Instruction ▸
Using the forum thread below about the && operator, decide whether each statement agrees with it. Answer yes or no for each, and quote the exact words of the thread that decide it.
1. The && operator evaluates its expressions from right to left.
2. When && meets a falsy value, it stops and returns that value without evaluating the rest.
3. NaN is among the values the thread says are not evaluated as true.

Quoted passage ▸
Logical operator && and two strings in javascript

Question

When I use the logical operator && between two strings, why does it give me the second string as output:

console.log("" && "Dog");    // ""
console.log("Cat" && "Dog"); // "Dog"

I realize that the with the exception of 0, false, null, undefined, "" and NaN, everything else is evaluated as a boolean true in a logical expression like the one above. But why is the output the second string and not the first? And why is the ouput not just "true" since it is being evaluated as a boolean expression?

Answer 1

The && (logical AND) operator in JavaScript works by evaluating expressions from left to right and returning the first falsy value it encounters. If there are no falsy values, it returns the last evaluated value.

Let's break down each case:

Case 1

console.log("" && "Dog"); // Output: ""

1. "" is a falsy value in JavaScript.
2. When the && operator encounters a falsy value ("" in this case), it stops and returns that value immediately without evaluating the rest.
3. So, the output is "".

Case 2

console.log("Cat" && "Dog"); // Output: "Dog"

1. "Cat" is a truthy value.
2. Since the first value is truthy, && moves to evaluate the next expression, which is "Dog".
3. "Dog" is also truthy, so && reaches the end of the expression and returns the last truthy value it evaluated, which is "Dog".

Data lines ▸
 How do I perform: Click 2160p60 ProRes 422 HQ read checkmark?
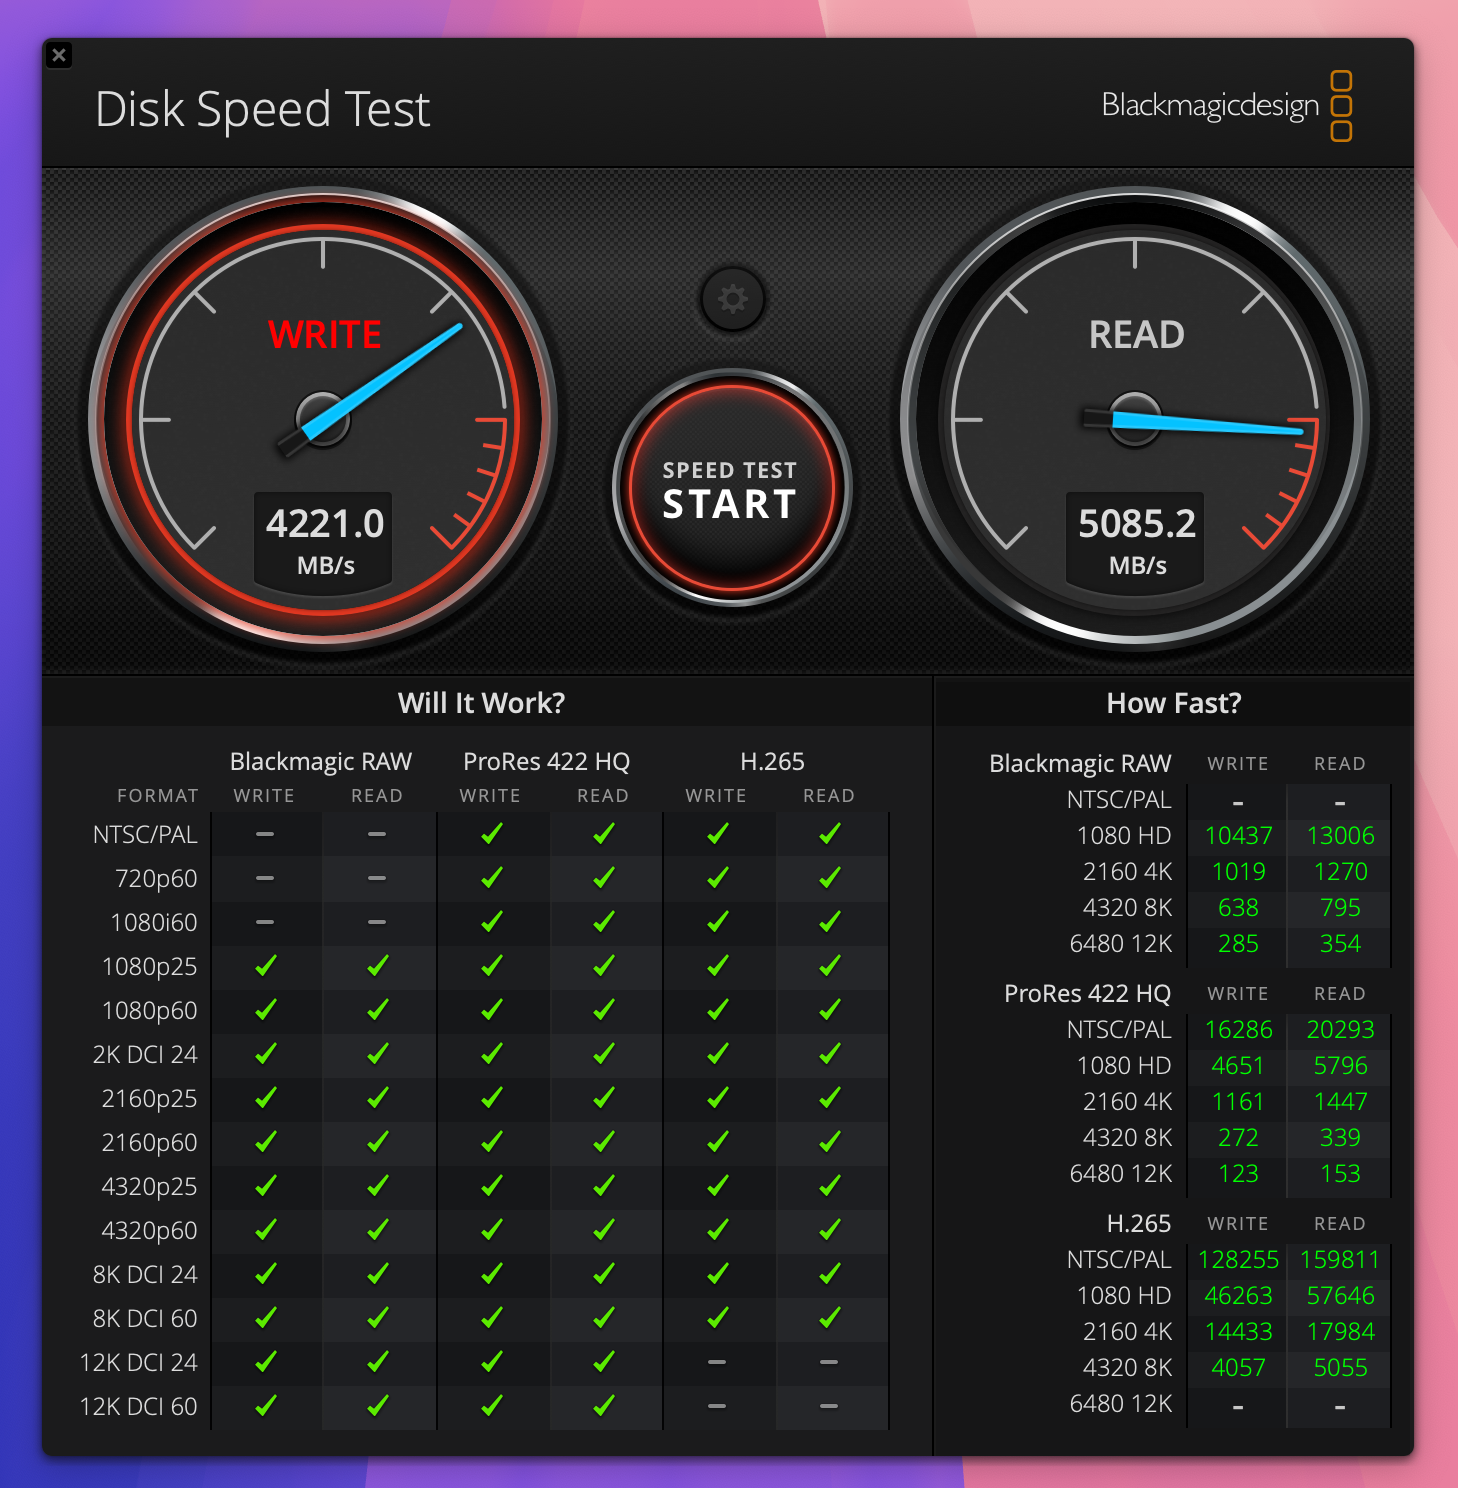pos(603,1142)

Answer in full ▸
1. No: "evaluating expressions from left to right"
2. Yes: "it stops and returns that value immediately without evaluating the rest"
3. Yes: "with the exception of 0, false, null, undefined, "" and NaN, everything else is evaluated as a boolean true"